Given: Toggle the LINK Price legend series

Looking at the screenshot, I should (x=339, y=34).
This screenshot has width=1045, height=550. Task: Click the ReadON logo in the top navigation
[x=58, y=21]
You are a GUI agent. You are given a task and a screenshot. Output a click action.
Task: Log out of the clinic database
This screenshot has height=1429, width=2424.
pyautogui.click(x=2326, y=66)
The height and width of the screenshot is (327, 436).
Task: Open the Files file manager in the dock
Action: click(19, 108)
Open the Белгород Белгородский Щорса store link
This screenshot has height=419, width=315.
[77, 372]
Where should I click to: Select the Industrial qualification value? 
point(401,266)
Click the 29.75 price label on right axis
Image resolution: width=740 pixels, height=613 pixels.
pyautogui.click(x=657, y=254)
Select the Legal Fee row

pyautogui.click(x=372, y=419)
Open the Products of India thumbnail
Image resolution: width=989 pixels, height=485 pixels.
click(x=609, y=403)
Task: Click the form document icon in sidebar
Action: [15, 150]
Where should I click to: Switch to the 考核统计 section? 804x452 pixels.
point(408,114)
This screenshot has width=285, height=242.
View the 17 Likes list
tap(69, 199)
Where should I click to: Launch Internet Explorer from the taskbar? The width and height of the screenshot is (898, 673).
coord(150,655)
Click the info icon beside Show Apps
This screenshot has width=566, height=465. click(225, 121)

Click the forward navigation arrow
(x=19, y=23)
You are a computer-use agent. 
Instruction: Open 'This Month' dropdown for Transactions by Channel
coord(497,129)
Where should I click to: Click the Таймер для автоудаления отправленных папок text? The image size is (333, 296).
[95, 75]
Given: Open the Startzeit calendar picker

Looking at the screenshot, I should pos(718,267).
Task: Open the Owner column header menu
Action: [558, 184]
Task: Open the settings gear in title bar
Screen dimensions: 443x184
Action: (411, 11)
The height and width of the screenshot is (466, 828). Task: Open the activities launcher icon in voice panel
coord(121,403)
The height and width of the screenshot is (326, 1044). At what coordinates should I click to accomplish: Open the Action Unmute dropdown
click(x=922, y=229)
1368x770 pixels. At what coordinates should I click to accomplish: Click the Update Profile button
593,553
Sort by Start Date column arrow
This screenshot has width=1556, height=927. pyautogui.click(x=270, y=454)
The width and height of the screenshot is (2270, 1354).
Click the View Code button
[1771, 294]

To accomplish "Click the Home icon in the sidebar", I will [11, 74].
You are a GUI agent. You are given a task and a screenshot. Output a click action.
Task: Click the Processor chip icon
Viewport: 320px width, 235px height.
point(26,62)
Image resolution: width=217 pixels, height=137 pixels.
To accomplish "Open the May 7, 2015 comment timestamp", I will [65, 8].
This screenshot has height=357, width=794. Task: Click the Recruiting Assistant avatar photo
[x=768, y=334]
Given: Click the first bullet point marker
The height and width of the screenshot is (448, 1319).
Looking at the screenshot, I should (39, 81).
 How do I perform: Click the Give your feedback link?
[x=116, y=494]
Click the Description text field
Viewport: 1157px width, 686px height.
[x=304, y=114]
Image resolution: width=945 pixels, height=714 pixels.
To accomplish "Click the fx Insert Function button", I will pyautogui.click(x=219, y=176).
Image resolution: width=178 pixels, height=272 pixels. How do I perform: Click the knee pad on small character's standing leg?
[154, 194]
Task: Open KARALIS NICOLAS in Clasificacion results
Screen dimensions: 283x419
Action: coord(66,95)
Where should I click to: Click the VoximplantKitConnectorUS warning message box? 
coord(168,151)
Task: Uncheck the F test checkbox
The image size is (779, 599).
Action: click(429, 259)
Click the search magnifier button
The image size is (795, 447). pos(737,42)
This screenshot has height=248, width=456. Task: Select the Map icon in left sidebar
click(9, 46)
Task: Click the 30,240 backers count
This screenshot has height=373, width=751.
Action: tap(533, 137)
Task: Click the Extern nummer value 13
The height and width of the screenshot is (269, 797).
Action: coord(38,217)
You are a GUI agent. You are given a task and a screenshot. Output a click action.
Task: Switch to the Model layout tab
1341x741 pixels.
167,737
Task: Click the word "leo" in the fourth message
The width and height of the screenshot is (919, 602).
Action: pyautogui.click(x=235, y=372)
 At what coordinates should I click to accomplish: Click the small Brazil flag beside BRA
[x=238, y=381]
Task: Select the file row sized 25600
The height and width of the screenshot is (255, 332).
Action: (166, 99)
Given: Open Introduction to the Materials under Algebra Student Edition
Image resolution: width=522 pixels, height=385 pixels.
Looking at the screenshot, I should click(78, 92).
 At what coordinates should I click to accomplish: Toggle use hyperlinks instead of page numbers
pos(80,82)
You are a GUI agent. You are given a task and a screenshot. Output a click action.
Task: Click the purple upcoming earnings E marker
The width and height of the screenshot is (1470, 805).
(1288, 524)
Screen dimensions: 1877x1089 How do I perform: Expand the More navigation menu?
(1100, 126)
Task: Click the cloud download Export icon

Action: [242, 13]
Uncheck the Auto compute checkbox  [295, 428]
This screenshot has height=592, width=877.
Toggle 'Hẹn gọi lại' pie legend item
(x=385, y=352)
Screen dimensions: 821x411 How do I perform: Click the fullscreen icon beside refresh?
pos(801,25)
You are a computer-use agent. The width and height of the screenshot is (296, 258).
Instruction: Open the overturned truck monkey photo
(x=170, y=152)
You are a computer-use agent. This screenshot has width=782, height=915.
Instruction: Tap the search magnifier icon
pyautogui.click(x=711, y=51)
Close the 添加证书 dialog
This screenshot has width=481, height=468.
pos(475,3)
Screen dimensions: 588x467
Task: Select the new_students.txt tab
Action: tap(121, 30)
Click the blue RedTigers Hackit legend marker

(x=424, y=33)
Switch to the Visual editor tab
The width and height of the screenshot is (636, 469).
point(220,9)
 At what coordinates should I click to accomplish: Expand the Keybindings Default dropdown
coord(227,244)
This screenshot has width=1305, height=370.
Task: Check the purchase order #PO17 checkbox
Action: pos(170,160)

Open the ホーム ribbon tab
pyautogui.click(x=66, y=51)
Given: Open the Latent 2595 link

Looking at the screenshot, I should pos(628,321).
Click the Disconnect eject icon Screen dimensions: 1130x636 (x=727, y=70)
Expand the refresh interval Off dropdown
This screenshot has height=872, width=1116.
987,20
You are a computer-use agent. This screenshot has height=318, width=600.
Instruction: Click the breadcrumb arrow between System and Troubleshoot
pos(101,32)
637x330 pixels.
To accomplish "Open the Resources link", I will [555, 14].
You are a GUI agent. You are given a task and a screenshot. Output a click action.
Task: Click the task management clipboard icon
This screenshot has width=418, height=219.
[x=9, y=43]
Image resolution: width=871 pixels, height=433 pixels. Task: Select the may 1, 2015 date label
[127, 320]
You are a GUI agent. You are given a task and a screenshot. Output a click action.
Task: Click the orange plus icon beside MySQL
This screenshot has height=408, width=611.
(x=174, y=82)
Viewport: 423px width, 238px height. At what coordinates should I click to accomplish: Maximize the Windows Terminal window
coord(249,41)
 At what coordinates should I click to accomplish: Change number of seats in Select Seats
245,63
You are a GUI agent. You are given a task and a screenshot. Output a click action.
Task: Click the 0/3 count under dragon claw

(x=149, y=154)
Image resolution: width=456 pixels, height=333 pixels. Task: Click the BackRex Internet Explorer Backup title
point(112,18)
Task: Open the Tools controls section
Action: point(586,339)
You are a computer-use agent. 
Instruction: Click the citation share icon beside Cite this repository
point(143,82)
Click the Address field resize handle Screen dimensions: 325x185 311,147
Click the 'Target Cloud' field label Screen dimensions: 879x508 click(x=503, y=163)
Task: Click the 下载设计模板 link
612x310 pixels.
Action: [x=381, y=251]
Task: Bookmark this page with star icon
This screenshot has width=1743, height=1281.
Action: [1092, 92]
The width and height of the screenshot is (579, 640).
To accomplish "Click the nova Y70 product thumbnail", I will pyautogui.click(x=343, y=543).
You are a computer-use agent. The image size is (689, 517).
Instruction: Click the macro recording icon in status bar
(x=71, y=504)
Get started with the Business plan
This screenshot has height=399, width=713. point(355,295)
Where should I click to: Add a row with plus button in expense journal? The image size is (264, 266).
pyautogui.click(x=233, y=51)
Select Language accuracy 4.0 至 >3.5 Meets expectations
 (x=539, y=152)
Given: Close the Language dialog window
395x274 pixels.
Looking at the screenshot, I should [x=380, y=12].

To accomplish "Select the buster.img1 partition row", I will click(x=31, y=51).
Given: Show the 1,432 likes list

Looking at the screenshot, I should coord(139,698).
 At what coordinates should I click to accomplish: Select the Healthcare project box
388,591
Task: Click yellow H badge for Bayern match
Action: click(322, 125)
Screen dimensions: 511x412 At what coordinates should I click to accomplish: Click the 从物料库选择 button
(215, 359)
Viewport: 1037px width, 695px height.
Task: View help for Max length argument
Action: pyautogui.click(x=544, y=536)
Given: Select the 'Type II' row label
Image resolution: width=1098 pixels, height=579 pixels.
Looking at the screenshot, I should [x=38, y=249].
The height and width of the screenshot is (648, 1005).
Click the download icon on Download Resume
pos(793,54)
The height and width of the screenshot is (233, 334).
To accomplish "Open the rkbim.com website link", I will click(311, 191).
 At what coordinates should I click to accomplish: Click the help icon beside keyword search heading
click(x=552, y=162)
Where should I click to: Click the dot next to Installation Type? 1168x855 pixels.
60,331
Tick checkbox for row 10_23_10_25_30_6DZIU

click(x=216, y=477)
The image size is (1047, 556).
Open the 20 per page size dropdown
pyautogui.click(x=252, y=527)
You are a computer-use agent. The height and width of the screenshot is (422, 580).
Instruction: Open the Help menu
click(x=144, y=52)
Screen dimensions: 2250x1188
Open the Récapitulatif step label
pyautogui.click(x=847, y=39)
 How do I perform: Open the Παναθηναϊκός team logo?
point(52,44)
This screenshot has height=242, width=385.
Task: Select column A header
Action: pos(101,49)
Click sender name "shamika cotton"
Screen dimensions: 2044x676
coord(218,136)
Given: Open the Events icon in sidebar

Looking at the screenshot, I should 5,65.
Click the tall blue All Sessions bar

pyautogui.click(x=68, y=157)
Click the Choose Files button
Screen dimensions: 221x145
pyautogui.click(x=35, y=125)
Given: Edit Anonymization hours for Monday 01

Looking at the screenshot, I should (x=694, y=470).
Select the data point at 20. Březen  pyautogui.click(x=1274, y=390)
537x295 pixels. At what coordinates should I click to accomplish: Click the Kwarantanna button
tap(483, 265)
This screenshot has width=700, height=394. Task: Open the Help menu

● ● ●

**Stated task:**
Copy out the entries above, unchanged, from the line with "The height and width of the screenshot is (466, 828)." to the line with "will [11, 74].", including both of those lines.

**Exercise solution:**
The height and width of the screenshot is (466, 828). Task: Open the activities launcher icon in voice panel
coord(121,403)
The height and width of the screenshot is (326, 1044). At what coordinates should I click to accomplish: Open the Action Unmute dropdown
click(x=922, y=229)
1368x770 pixels. At what coordinates should I click to accomplish: Click the Update Profile button
593,553
Sort by Start Date column arrow
This screenshot has width=1556, height=927. pyautogui.click(x=270, y=454)
The width and height of the screenshot is (2270, 1354).
Click the View Code button
[1771, 294]

To accomplish "Click the Home icon in the sidebar", I will [11, 74].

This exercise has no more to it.